John Paravantis recently posed an interesting data-parsing 
challenge. It came to me as list-owner and not to the list because 
it had as attachment a very big dataset. I'll quote (most of) John's 
query below and append my analysis.

John says:

...
 I successfully imported a very big data file (almost 244 thousand 
 observations, attached in zipped text) in gretl BUT cannot make 
 gretl accept its unbalanced panel structure so that I may run 
 AR(1) regression or use other time series techniques. [...]

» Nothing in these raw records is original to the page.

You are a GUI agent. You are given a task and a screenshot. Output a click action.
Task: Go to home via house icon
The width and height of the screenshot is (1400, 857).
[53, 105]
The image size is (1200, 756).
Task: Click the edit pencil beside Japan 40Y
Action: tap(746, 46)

 The data set contains half-hourly temperature measurements 
 (December 2012 to April 2013) and accompanying socioeconomic 
 variables of 50 homes in Athens, Greece. Not all homes contain the 
 same number of temperature measurements though, some started in 
 December, others in February.

 So the data set structure resembles unbalanced panel data (I 
 think), where the time index variable is an integer counting the 
 number of half-hour periods (variable DAYS) and the panel group 
 (variable HOUSENUM) simply holding the house number. 
I'm not quite sure what DAYS measures (it ranges from -5 to 118) but 
it clearly is _not_ an index of the half-hour periods, of which 
there are several thousand.

...
 When I try to set the dataset structure in gretl though by 
 selecting "panel" and then "use index variables" with variable 
 HOUSENUM as the unit or group index variable and DATE as the time 
 index variable, I get the message "The selected index variables do 
 not represent a panel structure." 
As elaborated below, DATE is a string variable identifying the 
calendar day.

...
 I also tried to use the DAYS variable as a time index but this one 
 does not even appear in the list of variables available as a time 
 index, don't know why not.

 What am I doing wrong?

 Is it OK to just have gretl accept the data set as a very long 
 time series with 243814 entries (even if it is not) just to get 
 access to the time series submenu items in the model menu? 
To answer the last question first: No, it is not at all OK to 
proceed as if a panel dataset were a continuous time series; any
results would be meaningless statistical garbage, as I'm sure John 
knows.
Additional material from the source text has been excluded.